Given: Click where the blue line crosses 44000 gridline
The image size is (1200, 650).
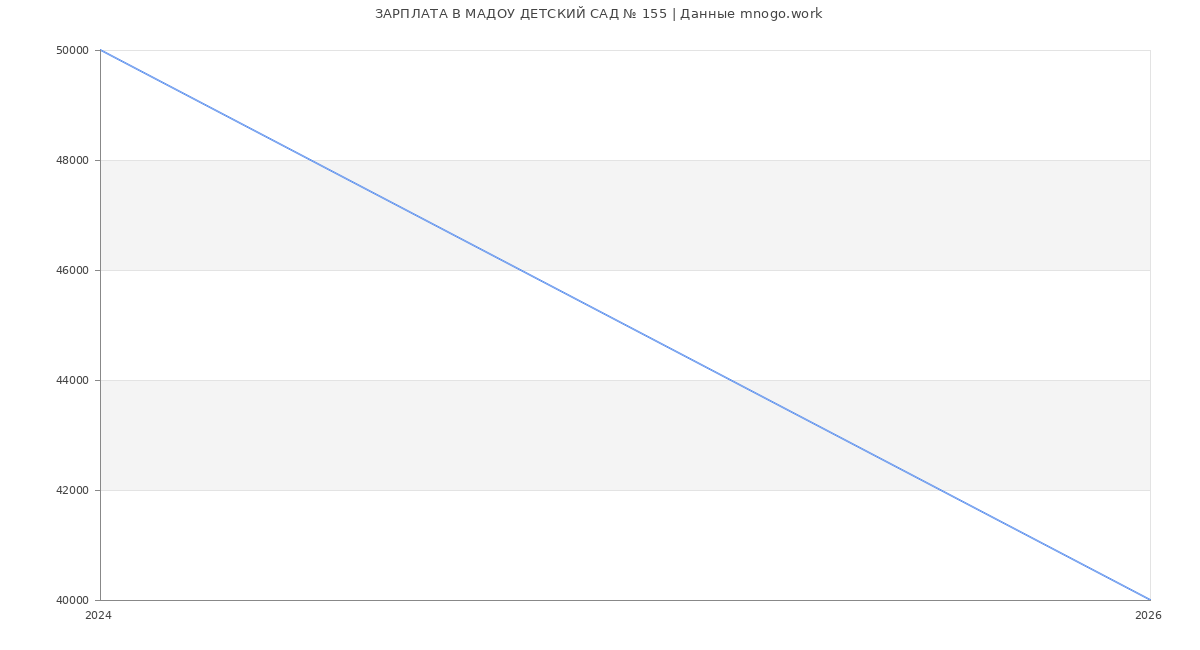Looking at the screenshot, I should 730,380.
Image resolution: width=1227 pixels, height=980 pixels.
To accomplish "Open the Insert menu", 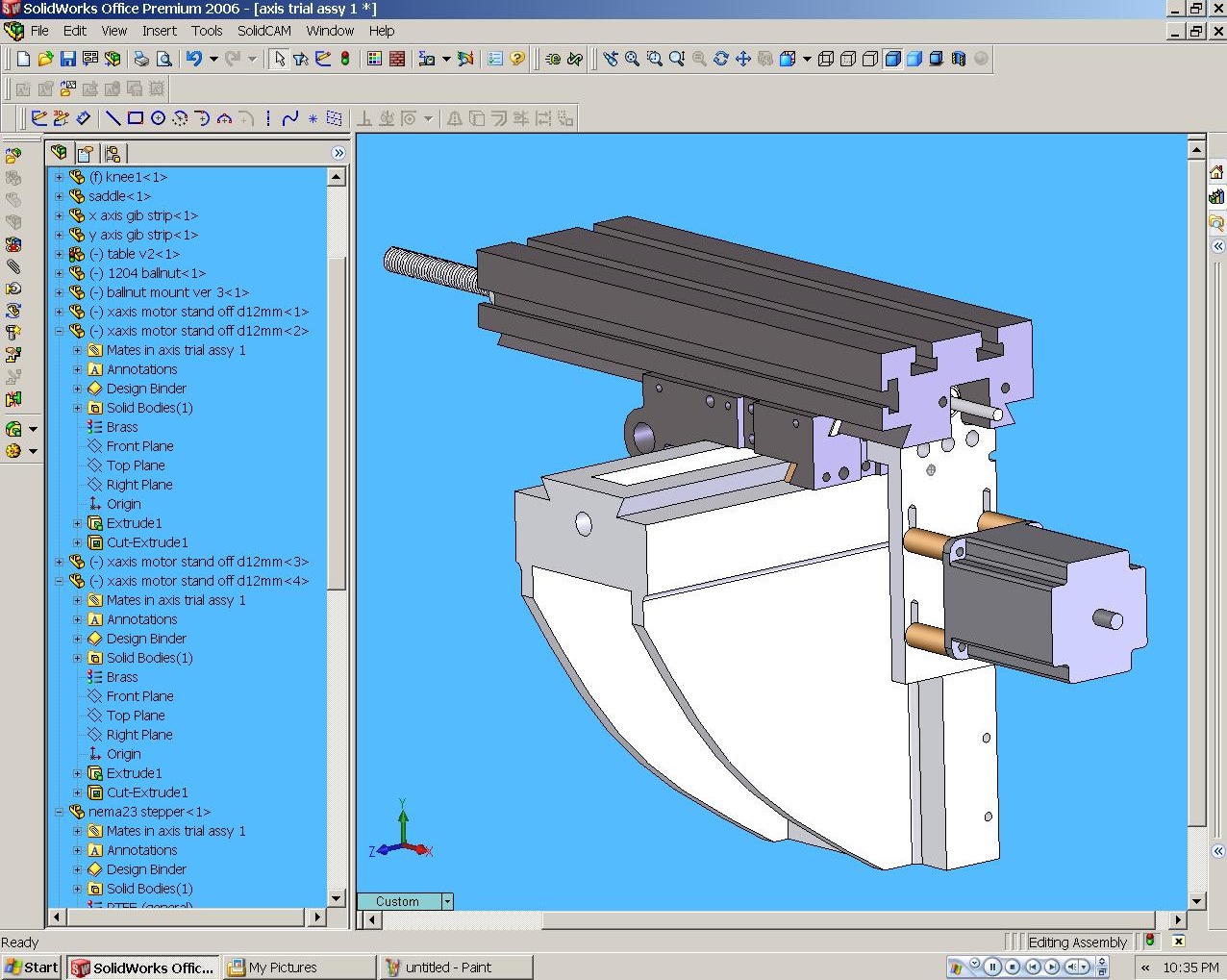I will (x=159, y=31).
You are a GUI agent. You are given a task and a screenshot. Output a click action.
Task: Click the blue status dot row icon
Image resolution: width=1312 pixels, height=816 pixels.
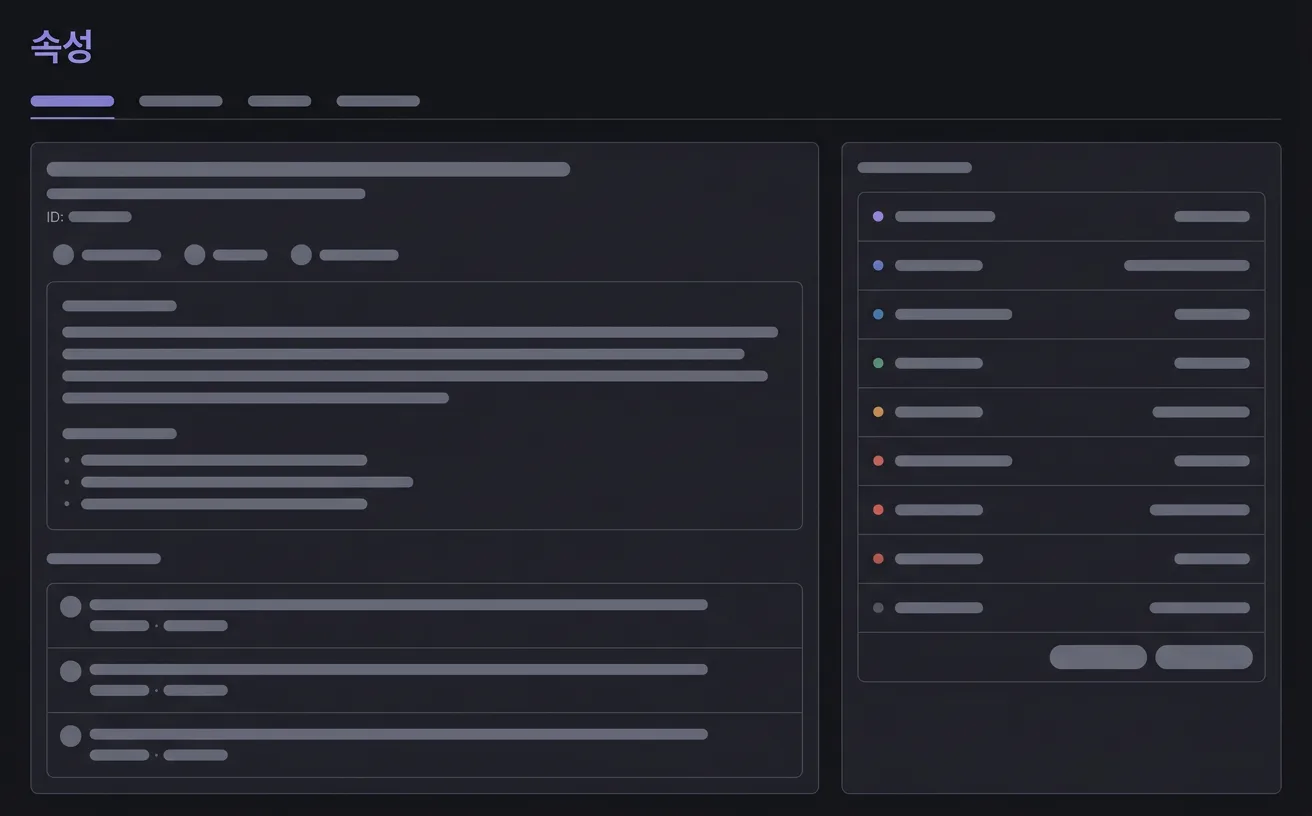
☆ ☆ ☆ ☆ ☆
Starting at the line with "You are a GUI", transcribe the listing above exactly through its last line. No picture belongs in the transcription.

▸ WRITTEN SOLUTION
You are a GUI agent. You are given a task and a screenshot. Output a click action.
Task: Click the blue status dot row icon
Image resolution: width=1312 pixels, height=816 pixels.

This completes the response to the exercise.